**WHAT TO WORK ON:** Give the entries again, precisely as they were written.

**Pixel coordinate grounding data:**
|---|

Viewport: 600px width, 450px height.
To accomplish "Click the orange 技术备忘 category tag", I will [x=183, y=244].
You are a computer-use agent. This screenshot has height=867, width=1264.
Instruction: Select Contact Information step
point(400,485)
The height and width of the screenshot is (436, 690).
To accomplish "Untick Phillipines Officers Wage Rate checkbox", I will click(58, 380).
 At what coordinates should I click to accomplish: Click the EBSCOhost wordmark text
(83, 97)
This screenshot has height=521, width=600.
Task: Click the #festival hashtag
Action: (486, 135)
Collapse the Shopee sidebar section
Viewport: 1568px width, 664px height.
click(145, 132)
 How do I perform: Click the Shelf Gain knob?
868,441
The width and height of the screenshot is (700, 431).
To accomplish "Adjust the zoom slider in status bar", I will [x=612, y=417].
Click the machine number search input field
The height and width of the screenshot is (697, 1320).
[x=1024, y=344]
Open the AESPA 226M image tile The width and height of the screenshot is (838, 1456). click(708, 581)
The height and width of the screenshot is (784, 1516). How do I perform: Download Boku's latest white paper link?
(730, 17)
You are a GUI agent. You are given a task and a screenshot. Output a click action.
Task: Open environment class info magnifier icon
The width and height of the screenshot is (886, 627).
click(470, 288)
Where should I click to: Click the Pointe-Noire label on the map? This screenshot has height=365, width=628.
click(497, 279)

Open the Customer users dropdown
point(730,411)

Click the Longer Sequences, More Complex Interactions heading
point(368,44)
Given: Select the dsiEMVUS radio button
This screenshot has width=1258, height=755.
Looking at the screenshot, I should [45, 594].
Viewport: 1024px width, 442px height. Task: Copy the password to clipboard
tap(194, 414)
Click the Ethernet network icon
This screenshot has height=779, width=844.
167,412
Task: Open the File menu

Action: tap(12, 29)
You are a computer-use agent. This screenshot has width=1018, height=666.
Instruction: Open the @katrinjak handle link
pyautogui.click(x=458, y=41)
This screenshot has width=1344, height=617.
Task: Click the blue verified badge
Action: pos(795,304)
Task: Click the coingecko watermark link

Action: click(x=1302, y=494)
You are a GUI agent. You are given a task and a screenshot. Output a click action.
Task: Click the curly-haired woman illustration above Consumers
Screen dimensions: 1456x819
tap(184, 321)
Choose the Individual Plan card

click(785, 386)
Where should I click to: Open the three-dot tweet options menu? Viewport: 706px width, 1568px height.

|---|

**EXERCISE OUTPUT:**
Viewport: 600px width, 450px height.
To accomplish "Click the orange 技术备忘 category tag", I will [x=183, y=244].
You are a computer-use agent. This screenshot has height=867, width=1264.
Instruction: Select Contact Information step
point(400,485)
The height and width of the screenshot is (436, 690).
To accomplish "Untick Phillipines Officers Wage Rate checkbox", I will click(58, 380).
 At what coordinates should I click to accomplish: Click the EBSCOhost wordmark text
(83, 97)
This screenshot has height=521, width=600.
Task: Click the #festival hashtag
Action: (486, 135)
Collapse the Shopee sidebar section
Viewport: 1568px width, 664px height.
click(145, 132)
 How do I perform: Click the Shelf Gain knob?
868,441
The width and height of the screenshot is (700, 431).
To accomplish "Adjust the zoom slider in status bar", I will [x=612, y=417].
Click the machine number search input field
The height and width of the screenshot is (697, 1320).
[x=1024, y=344]
Open the AESPA 226M image tile The width and height of the screenshot is (838, 1456). click(708, 581)
The height and width of the screenshot is (784, 1516). How do I perform: Download Boku's latest white paper link?
(730, 17)
You are a GUI agent. You are given a task and a screenshot. Output a click action.
Task: Open environment class info magnifier icon
The width and height of the screenshot is (886, 627).
click(470, 288)
Where should I click to: Click the Pointe-Noire label on the map? This screenshot has height=365, width=628.
click(497, 279)

Open the Customer users dropdown
point(730,411)

Click the Longer Sequences, More Complex Interactions heading
point(368,44)
Given: Select the dsiEMVUS radio button
This screenshot has width=1258, height=755.
Looking at the screenshot, I should [45, 594].
Viewport: 1024px width, 442px height. Task: Copy the password to clipboard
tap(194, 414)
Click the Ethernet network icon
This screenshot has height=779, width=844.
167,412
Task: Open the File menu

Action: tap(12, 29)
You are a computer-use agent. This screenshot has width=1018, height=666.
Instruction: Open the @katrinjak handle link
pyautogui.click(x=458, y=41)
This screenshot has width=1344, height=617.
Task: Click the blue verified badge
Action: pos(795,304)
Task: Click the coingecko watermark link

Action: click(x=1302, y=494)
You are a GUI agent. You are given a task and a screenshot. Output a click action.
Task: Click the curly-haired woman illustration above Consumers
Screen dimensions: 1456x819
tap(184, 321)
Choose the Individual Plan card

click(785, 386)
Where should I click to: Open the three-dot tweet options menu? Viewport: 706px width, 1568px height.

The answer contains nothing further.